Arménie : un cinéma de la mémoire

Jean Radvanyi

Le cinéma arménien est né avec le génocide. En effet, si l’on excepte quelques bandes documentaires tournées pour Pathé comme L’Enterrement du Katholikos Mktrytch I en 1907, les premiers films de fiction tournés sur des thèmes arméniens datent de 1915 et parlent justement du génocide, mêlant des documents filmés sur place et des scènes tournées en studio, apparemment près de Moscou. L’Exploit du simple soldat du bataillon N, et l’Orient sanglant d’E. Beskin avaient été commandités par de riches arméniens, propriétaires des champs de pétrole de Bakou, comme Lionozov et Mantachev, les fondateurs de la société Biofilm. En arménie proprement dite, il faudra attendre l’arrivée du pouvoir soviétique, la nationalisation, en 1922, des quelques salles existantes (il y avait à l’époque plus de salles et de public arménien à Bakou et Tiflis (Tbilissi) qu’à Erevan) puis la création, le 16 avril 1923, du Goskino arménien pour voir apparaître une véritable production cinématographique.

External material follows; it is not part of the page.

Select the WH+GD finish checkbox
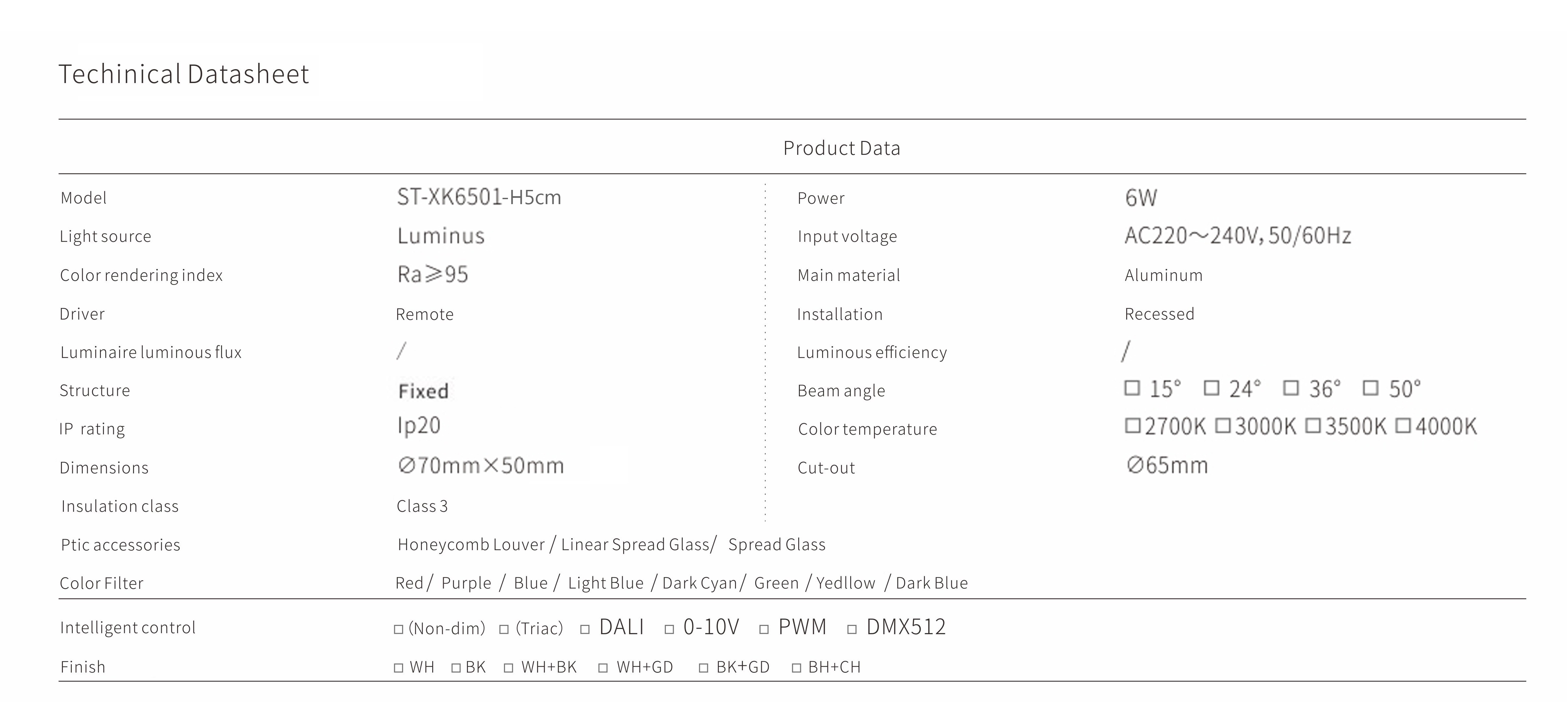Screen dimensions: 1568x702 click(603, 668)
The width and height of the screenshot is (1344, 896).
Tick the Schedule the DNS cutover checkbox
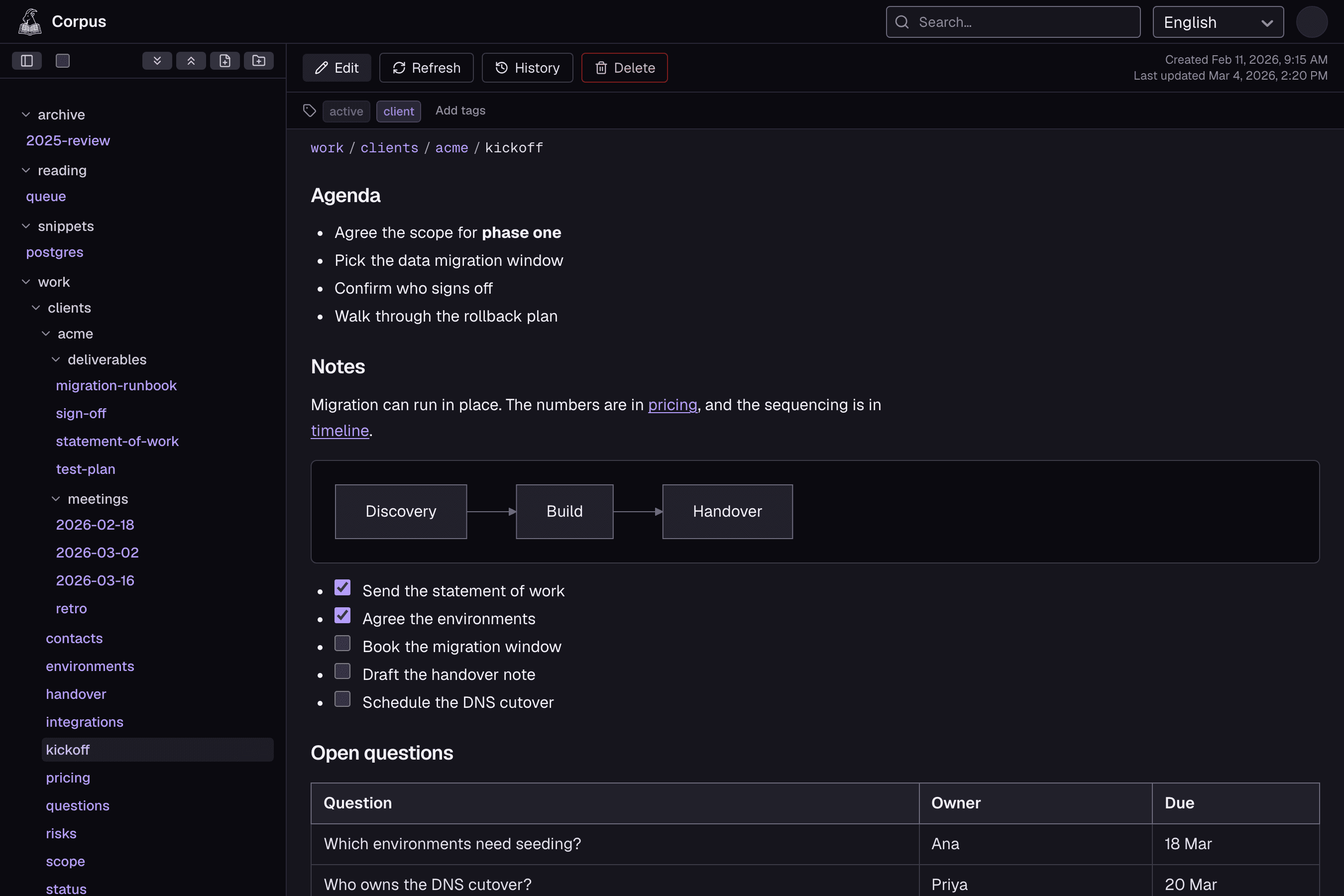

C’est en 1924, le documentaire L’Arménie soviétique, puis, en 1926, les deux premiers longs métrages tournés entièrement sur place, deux chefs d’?uvre du même réalisateur : Amo Bek-Nazarov, Namous (L’Honneur) et la comédie Chor et Chorchor.

Les conditions de cette naissance du 7ème Art en Arménie sont très proches de celles qu’a connues la Géorgie voisine. Ce sont d’ailleurs en partie les même hommes qui créent les deux cinématographies, profitant des faveurs accordées à l’organisation de cet art par les autorités qui en font, on le sait, le support de propagande privilégié du pouvoir soviétique. Amo Bek-Nazarov, qui commence une carrière d’acteur dès 1914 pour les studios Khanjonkov puis pour la « Biofilm », est, en effet, à Tbilissi pour la création du Goskino géorgien avant de partir pour Erevan, et Ivan Perestiani, l’auteur des Diablotins rouges tournera quelques films en Arménie. Dans les deux républiques, la rapidité du développement du cinéma, avec, dès les premiers films, de premiers succès devenus des classiques, s’explique par une rencontre. Le septième art va s’épanouir sur un fond culturel millénaire, une littérature foisonnante où les premiers réalisateurs vont largement puiser leurs sources d’inspiration, une musique polyphonique, des traditions picturales profondément enracinées dans tout un peuple.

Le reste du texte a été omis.